C/bin/linux/release/bandwidthTest Starting...
Running on...
Device 1: GeForce GTX 590
Quick Mode
Host to Device Bandwidth, 1 Device(s), Paged memory
Transfer Size (Bytes) Bandwidth(MB/s)
33554432 3077.7
Device to Host Bandwidth, 1 Device(s), Paged memory
Transfer Size (Bytes) Bandwidth(MB/s)
33554432 3107.7
Device to Device Bandwidth, 1 Device(s)
Transfer Size (Bytes) Bandwidth(MB/s)
33554432 132716.7
bandwidthTest --memory=pinned --device=1
[bandwidthTest] starting...
C/bin/linux/release/bandwidthTest Starting...
Running on...
Device 1: GeForce GTX 590
Quick Mode
Host to Device Bandwidth, 1 Device(s), Pinned memory
Transfer Size (Bytes) Bandwidth(MB/s)
33554432 3168.0
Device to Host Bandwidth, 1 Device(s), Pinned memory
Transfer Size (Bytes) Bandwidth(MB/s)
33554432 3198.8
Device to Device Bandwidth, 1 Device(s)
Transfer Size (Bytes) Bandwidth(MB/s)
33554432 132642.7
[bandwidthTest] test results...
PASSED
> exiting in 3 seconds: 3...2...1...done!
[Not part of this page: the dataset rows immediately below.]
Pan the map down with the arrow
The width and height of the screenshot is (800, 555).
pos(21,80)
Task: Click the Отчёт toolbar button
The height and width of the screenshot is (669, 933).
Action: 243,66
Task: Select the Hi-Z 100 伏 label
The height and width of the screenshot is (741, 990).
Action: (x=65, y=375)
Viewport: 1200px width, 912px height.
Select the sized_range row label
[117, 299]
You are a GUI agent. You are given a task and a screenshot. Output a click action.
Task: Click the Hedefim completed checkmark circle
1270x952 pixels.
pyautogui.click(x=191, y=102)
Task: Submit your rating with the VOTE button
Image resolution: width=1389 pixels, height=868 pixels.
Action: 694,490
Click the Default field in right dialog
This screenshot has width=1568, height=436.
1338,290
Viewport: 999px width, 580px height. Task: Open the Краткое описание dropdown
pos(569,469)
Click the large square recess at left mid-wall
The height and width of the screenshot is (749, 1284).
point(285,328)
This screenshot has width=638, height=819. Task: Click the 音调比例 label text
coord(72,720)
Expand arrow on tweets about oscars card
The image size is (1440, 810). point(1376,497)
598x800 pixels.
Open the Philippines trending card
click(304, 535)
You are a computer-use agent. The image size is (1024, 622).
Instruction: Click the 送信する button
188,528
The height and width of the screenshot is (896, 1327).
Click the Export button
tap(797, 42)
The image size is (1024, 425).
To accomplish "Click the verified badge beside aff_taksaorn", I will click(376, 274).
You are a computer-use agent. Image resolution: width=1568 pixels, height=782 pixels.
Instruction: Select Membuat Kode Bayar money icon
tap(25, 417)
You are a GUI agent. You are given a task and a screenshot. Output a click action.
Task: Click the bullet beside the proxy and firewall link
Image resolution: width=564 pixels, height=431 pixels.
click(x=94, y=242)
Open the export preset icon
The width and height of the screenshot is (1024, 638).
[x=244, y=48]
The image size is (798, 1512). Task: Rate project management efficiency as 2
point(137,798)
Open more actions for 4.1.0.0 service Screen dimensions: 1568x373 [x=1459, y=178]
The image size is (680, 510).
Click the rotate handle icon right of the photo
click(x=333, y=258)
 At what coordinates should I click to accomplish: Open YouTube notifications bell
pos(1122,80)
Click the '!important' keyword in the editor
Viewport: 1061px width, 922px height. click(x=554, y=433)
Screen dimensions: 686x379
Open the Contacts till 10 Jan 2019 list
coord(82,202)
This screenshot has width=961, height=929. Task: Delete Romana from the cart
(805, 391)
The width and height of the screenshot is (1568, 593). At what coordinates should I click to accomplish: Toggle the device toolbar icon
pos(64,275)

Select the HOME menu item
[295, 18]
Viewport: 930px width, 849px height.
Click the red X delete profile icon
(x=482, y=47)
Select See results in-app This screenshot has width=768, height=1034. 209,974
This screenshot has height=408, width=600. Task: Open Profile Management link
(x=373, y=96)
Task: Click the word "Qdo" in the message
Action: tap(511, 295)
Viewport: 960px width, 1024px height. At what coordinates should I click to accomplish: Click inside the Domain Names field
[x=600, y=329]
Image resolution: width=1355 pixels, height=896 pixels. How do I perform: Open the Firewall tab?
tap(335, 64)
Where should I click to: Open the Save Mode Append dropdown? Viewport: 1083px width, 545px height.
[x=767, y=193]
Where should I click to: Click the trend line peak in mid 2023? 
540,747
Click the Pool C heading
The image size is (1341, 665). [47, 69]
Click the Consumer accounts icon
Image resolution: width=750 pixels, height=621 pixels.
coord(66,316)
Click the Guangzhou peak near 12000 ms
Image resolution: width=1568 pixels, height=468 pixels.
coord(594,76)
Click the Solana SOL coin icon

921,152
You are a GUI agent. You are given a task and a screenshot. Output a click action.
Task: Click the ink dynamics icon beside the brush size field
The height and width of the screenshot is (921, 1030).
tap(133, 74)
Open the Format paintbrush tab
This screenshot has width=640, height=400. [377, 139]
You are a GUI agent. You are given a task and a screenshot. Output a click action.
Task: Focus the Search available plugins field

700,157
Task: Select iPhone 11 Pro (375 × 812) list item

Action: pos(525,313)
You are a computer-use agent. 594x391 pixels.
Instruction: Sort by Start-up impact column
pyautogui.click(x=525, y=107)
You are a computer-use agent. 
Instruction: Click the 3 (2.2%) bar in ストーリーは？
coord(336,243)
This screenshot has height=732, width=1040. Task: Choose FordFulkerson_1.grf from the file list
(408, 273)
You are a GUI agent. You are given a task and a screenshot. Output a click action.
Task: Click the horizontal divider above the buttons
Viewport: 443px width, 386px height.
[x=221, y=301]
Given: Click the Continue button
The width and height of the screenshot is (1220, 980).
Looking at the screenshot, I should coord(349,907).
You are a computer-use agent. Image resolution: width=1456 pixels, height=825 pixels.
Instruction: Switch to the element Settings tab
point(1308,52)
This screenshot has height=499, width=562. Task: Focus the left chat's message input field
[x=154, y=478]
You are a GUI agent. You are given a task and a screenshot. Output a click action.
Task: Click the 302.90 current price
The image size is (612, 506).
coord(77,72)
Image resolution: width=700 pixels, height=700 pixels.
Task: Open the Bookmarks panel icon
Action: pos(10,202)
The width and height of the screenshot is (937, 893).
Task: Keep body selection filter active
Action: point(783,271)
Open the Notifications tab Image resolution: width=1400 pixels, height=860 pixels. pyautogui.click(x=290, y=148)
host to device and device to host is the same for all GPUs when I tried, only device to device for device 0 is slower maybe because it is used for graphic. I have PCIe x16 v2.0
Into which slots did you install the cards and how did you configure the PCIe x16 lane switch?
Your mainboard has only one PCIe x16 slot with full bandwidth. With two cards you have the choice of either two PCIe x8 slots, or two PCIe x16 slots between an NF200 switch that allows the two cards to share one PCIe x16 port. The latter option would enable each of the cards the full bandwidth of a PCIe x16 port, but not both at the same time.
I’d guess that you have the two cards installed in the two PCIe x8 slots, which would explain your findings.
So are the cards in slots 3 and 5 (PCIE_X16_2 and PCIE_X16_4)? If they are in slots 1 and 3 (or 1 and 5), you will only get x8 bandwidth for the first card.